Reproduce verbatim the line containing "Instruction: Click the Will Bid button" and every line that follows it through the end of the entries below, omitting all pictures.

**INPUT:**
>>>>>

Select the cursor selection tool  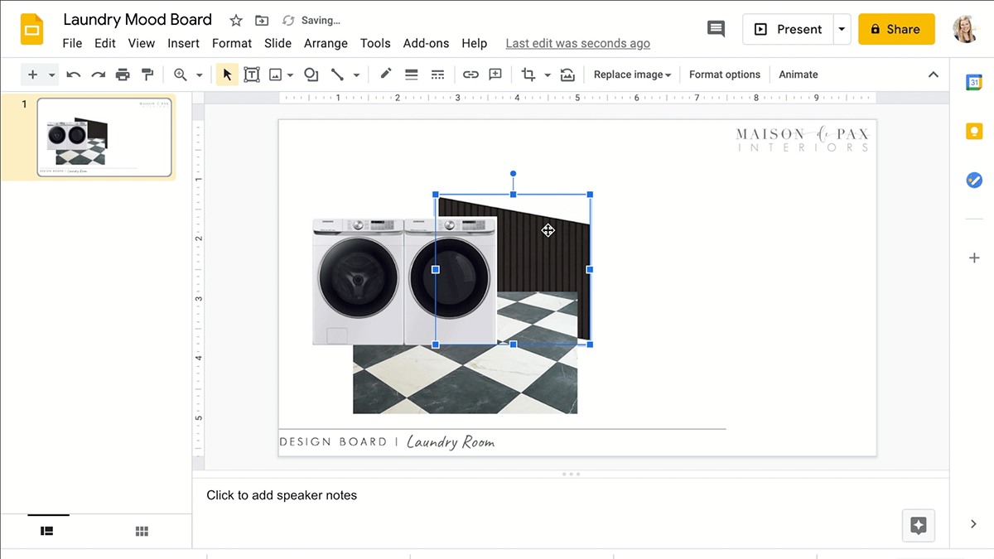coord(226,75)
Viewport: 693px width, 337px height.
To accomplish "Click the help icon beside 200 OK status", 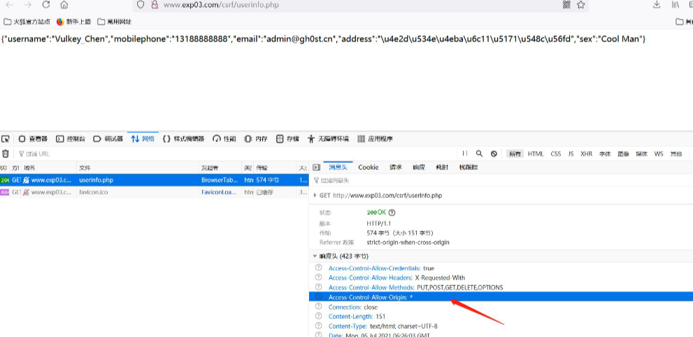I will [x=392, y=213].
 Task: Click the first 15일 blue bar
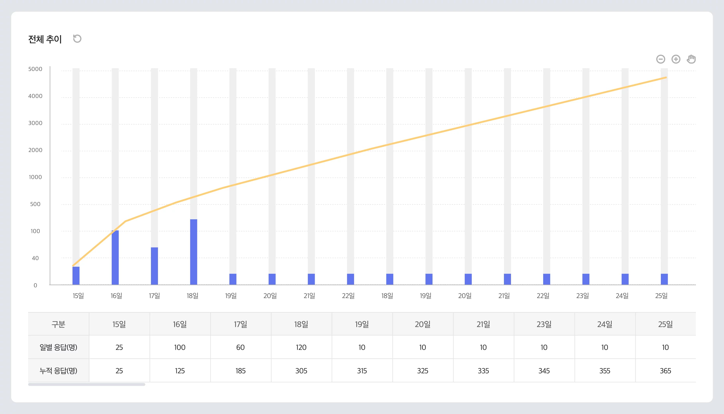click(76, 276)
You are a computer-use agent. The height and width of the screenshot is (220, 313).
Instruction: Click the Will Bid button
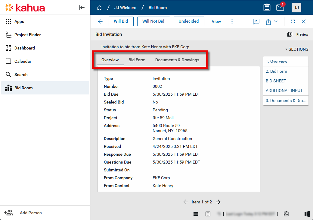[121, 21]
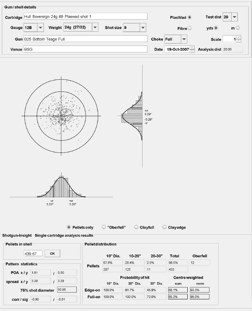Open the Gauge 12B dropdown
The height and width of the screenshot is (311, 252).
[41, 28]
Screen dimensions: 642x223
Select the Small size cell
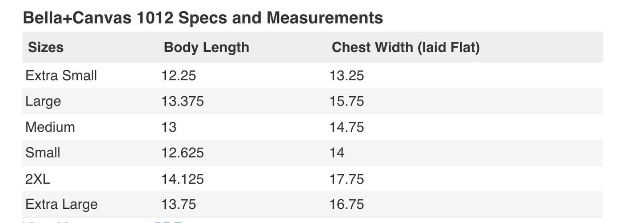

<<<<<

**WRITTEN REPLY:**
Instruction: Click the Will Bid button
[121, 21]
Open the Gauge 12B dropdown
The height and width of the screenshot is (311, 252).
[41, 28]
Screen dimensions: 642x223
Select the Small size cell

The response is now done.